Par contre, elle a toute sa mémoire et nous raconte son militantisme passé pour le Parti québécois et son admiration pour René Lévesque, qu’elle a déjà croisé plusieurs fois. Elle rêve encore d’un pays : J’ai confiance au Québec. Oui, j’aimerais ça que ça se fasse avant que je parte!, lance-t-elle avant de rire de bon cœur.Hélène Girard avec deux personnes

Hélène Girard fait partie de la « génération grandiose ». Photo : Radio-Canada/Ivanoh Demers

Mais ses yeux s’embuent quand elle évoque son grand amour : Ça fait 25 ans que je suis seule, j’ai vécu 50 ans avec mon mari. Je m’encourage tout le temps, j’ai toujours hâte que ça aille mieux, je me bats tout le temps.

La solitude lui pèse souvent. De ne pas pouvoir parler à quelqu’un. C’est dans la prière que je peux m’adresser, que je peux parler.

Malgré ces moments plus sombres, elle se trouve chanceuse d’avoir ses filles et sa famille. Et d’être si bien entourée dans sa résidence. Ça fait 15 ans que je suis ici! Ahhh, j’ai des beaux souvenirs, très beaux souvenirs!

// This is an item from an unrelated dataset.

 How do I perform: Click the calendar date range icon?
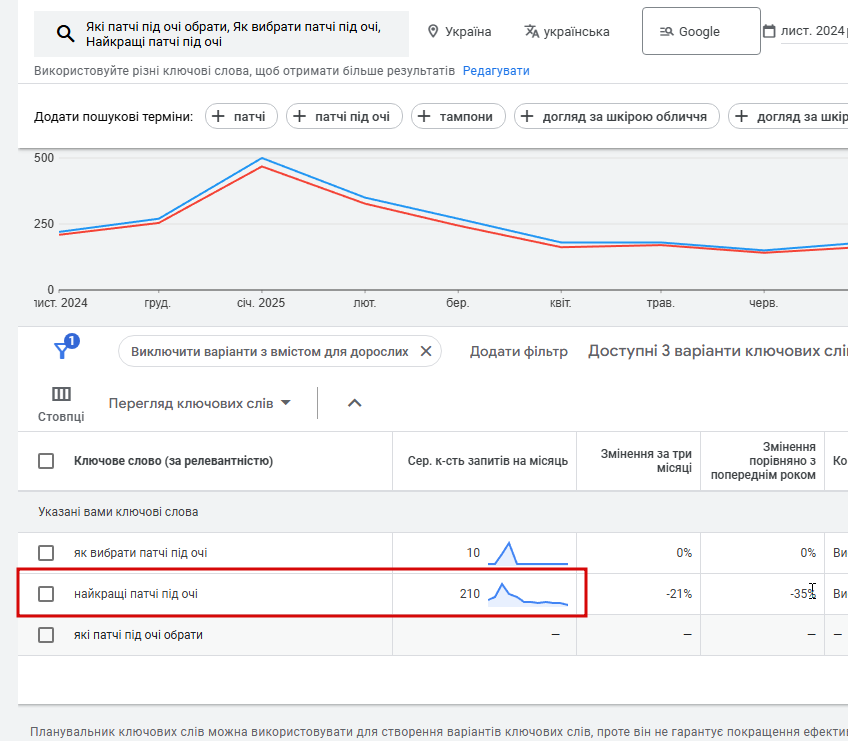click(769, 31)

Hélène Girard a repris sa marchette et est partie avec ses fleurs. Tout le monde lui a souhaité bonne fête. Dans la résidence, c’était la vedette du jour. L’an dernier, le Canada comptait 110 705 aînés de 94 ans et plus, comme elle, soit 19 % de plus qu’en 2015. Statistique Canada les a surnommés la génération grandiose.

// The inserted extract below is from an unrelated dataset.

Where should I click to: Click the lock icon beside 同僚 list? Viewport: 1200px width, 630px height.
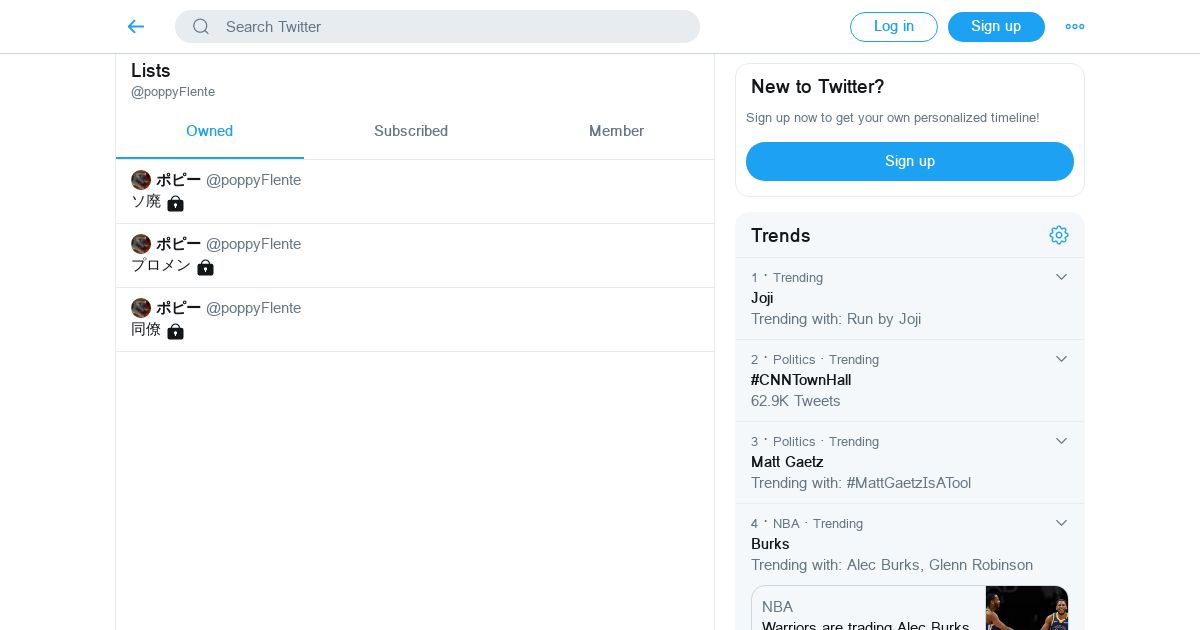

Le vieillissement de la population québécoise va s’accélérer. Selon les prévisions, il y aura, en 2041, quatre fois plus de 85 ans et plus qu’en 2011, dit Danis Prud’Homme, directeur général du Réseau FADOQ.

Est-ce qu’on est prêts aujourd’hui? Je dirais non. On a actuellement 4000 personnes en attente de soins et services en CHSLD. Ensuite, il y a le côté soins à domicile. On peine à livrer les services dont les gens ont besoin pour les maintenir à domicile et être autonomes le plus longtemps possible.

Il se réjouit du plan d’action de 2,9 milliards de dollars annoncé au début du mois par Marguerite Blais pour améliorer les services en hébergement de longue durée. On ne peut pas être contre la vertu. Ça prendra des investissements majeurs dans le personnel autant dans les CHSLD qu’à domicile.

Question d’humaniser les soins pour des aînés qui peuvent encore beaucoup nous apporter, rappelle Danis Prud’Homme : Ces gens-là ont quand même bâti notre société, ils ont une expérience et une expertise très valorisantes, donc ça, c’est une chose. Deuxièmement : le bénévolat… Et, évidemment, ces gens-là redonnent. Ce sont des grands-parents, des arrière-grands-parents.